--- Given text ---
Incarnation
Like Knows Like
Monday, December 23, 2019
The official Franciscan motto is Deus Meus et Omnia—“My God and all things.” Once you recognize the Christ as the universal truth of matter and spirit working together as one, then everything is holy and nothing is excluded. Once you surrender to this Christ mystery, this divine incarnation in your oh-so-ordinary self and body, you begin to see it every other ordinary place, too. The principle is this: “Like knows like.” As St. Bonaventure (1217–1274), the philosophical interpreter of St. Francis, wrote: Christ is “the one whose center is everywhere and whose circumference is nowhere.” [1]
Regrettably, the history of almost every religion begins with one massive misperception: a fatal distinction between the sacred and the profane. Low-level religions put all their emphasis on creating exclusive sacred places, sacred times, and sacred actions. While I fully appreciate how this distinction helps us “pay attention” to the sacred, it unfortunately leaves the majority of life “un-sacred,” which is categorically untrue.

Stored records
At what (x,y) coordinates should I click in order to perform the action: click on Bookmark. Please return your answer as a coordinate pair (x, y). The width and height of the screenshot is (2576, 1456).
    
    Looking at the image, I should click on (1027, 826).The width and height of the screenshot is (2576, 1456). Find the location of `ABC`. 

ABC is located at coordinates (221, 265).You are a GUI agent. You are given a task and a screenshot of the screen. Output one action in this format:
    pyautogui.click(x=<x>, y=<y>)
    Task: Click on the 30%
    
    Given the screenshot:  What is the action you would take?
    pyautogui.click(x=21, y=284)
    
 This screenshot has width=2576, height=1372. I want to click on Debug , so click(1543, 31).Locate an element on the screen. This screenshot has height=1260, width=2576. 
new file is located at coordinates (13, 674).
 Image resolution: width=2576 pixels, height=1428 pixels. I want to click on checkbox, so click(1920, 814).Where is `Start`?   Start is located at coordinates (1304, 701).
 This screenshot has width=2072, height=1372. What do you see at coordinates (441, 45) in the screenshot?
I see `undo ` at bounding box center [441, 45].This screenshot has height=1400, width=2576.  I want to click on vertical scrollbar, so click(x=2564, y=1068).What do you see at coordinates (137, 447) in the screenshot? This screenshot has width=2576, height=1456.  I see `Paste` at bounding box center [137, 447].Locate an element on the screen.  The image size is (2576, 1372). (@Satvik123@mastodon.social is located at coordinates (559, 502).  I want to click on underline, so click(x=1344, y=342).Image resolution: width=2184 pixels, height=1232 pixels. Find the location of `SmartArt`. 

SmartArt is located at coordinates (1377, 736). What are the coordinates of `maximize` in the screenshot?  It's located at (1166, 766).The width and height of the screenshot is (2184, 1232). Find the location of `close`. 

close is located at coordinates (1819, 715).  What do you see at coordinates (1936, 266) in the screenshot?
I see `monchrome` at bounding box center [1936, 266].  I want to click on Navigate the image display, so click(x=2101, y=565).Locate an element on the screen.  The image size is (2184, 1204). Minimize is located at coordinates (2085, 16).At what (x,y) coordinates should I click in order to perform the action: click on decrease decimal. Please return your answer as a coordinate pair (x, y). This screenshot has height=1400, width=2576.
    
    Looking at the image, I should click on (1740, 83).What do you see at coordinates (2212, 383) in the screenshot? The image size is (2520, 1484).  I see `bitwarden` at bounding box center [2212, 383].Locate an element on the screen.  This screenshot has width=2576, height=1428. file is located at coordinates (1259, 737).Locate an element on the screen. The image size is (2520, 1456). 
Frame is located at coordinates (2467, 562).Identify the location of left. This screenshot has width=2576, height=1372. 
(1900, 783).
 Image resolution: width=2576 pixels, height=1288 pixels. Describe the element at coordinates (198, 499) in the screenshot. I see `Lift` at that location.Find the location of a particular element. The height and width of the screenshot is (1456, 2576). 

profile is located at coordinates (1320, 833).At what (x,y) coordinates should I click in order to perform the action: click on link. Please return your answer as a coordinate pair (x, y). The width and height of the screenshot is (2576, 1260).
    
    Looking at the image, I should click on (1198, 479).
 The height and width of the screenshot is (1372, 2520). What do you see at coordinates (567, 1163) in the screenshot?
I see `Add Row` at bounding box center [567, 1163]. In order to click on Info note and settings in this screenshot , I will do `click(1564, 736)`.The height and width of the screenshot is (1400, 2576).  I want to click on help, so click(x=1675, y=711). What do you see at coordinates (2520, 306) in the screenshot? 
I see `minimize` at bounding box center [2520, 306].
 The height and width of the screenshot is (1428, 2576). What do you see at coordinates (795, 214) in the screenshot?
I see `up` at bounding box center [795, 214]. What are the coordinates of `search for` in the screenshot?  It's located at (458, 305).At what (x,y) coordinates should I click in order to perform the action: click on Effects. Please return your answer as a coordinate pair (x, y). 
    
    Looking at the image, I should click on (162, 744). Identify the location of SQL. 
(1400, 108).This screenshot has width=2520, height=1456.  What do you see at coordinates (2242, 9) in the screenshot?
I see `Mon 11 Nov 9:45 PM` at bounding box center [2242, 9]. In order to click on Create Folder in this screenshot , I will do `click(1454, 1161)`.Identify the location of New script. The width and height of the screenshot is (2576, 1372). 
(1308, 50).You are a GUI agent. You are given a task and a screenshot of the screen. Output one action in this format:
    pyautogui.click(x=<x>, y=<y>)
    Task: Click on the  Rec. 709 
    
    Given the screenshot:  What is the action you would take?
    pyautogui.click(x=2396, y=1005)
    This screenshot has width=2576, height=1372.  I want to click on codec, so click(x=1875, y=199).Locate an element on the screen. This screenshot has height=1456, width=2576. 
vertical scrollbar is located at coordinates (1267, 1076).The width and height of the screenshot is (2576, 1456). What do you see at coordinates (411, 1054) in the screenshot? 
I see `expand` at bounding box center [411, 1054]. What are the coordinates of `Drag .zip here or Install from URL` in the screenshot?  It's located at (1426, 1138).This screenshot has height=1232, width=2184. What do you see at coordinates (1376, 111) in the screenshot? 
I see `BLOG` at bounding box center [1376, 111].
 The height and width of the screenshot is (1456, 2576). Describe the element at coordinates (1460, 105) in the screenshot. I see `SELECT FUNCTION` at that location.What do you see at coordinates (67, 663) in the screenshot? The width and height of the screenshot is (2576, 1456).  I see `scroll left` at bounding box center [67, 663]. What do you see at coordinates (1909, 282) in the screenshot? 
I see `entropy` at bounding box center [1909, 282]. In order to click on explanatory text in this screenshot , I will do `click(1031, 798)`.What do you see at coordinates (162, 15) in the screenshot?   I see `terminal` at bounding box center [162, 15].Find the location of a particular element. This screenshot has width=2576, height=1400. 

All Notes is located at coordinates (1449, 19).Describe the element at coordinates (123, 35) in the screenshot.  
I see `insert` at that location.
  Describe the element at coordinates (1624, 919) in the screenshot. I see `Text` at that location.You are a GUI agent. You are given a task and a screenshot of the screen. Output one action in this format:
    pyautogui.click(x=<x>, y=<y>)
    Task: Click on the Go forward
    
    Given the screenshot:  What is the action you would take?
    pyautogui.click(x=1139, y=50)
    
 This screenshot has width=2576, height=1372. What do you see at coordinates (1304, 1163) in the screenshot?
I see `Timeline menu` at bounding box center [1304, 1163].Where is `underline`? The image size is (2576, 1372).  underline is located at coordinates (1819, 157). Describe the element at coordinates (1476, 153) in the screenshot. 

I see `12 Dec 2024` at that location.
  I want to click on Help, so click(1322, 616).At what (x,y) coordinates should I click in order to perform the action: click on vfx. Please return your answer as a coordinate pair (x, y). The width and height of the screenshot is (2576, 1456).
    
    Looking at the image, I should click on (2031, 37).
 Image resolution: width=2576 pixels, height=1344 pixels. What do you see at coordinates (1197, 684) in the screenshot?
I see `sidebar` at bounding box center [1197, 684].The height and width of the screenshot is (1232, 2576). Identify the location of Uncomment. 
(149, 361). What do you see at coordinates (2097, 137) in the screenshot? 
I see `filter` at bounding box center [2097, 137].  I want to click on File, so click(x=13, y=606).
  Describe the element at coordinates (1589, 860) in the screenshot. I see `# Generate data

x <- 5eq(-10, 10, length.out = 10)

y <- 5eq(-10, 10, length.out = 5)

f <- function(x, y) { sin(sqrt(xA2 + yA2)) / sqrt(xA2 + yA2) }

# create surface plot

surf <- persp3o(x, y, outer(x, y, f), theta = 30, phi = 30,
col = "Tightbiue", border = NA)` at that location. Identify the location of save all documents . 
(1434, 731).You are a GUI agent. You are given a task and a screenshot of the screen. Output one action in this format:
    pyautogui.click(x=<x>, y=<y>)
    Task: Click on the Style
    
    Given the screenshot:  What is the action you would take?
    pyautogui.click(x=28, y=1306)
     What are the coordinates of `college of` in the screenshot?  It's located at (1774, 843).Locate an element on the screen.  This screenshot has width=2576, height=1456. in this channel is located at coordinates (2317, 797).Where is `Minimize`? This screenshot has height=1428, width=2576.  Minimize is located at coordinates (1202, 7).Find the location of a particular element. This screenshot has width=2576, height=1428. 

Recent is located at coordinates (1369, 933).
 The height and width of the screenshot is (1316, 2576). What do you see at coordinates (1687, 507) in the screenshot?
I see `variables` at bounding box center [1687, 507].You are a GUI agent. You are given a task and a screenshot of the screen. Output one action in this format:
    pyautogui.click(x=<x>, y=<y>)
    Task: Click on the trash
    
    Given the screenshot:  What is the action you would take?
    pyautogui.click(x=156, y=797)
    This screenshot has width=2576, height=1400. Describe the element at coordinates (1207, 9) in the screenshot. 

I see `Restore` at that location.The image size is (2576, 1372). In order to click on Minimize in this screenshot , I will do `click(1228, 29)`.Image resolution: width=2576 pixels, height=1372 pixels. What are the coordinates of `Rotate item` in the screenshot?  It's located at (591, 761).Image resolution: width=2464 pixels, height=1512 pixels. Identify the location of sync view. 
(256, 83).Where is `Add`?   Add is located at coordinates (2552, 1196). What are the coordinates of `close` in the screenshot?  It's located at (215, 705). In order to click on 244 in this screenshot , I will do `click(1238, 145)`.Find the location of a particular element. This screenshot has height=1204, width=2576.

--- Problem requirements ---
Could you write the next part of the reflection on incarnation and the sacred, picking up right after its last sentence? The records stand apart from the text and have no connection to it.

--- Answer to this exercise ---
You don’t have to go to sacred places to pray or wait for holy days for good things to happen. You can pray always, and everything that happens is potentially sacred if you allow it to be. Once we can accept that God is in all situations, and that God can and will use even bad situations for good, then everything becomes an occasion for good and an occasion for God. “This is the day God has made memorable, let us rejoice and be glad in it!” (Psalm 118:24). Your task is to find the good, the true, and the beautiful in everything, even and most especially the problematic. Trust me on this: The bad is never strong enough to counteract the good.
You can most easily learn this through some form of contemplative practice. In contemplation you learn to trust your Vital Center over all the passing snags and jerks of emotions and obsessive thinking. [2] Once you are anchored in such a strong and loving soul, which is also the Indwelling Spirit, you are no longer pulled to and fro with every passing feeling. You have achieved a peace that nothing else can give you and that no one can take from you (John 14:27).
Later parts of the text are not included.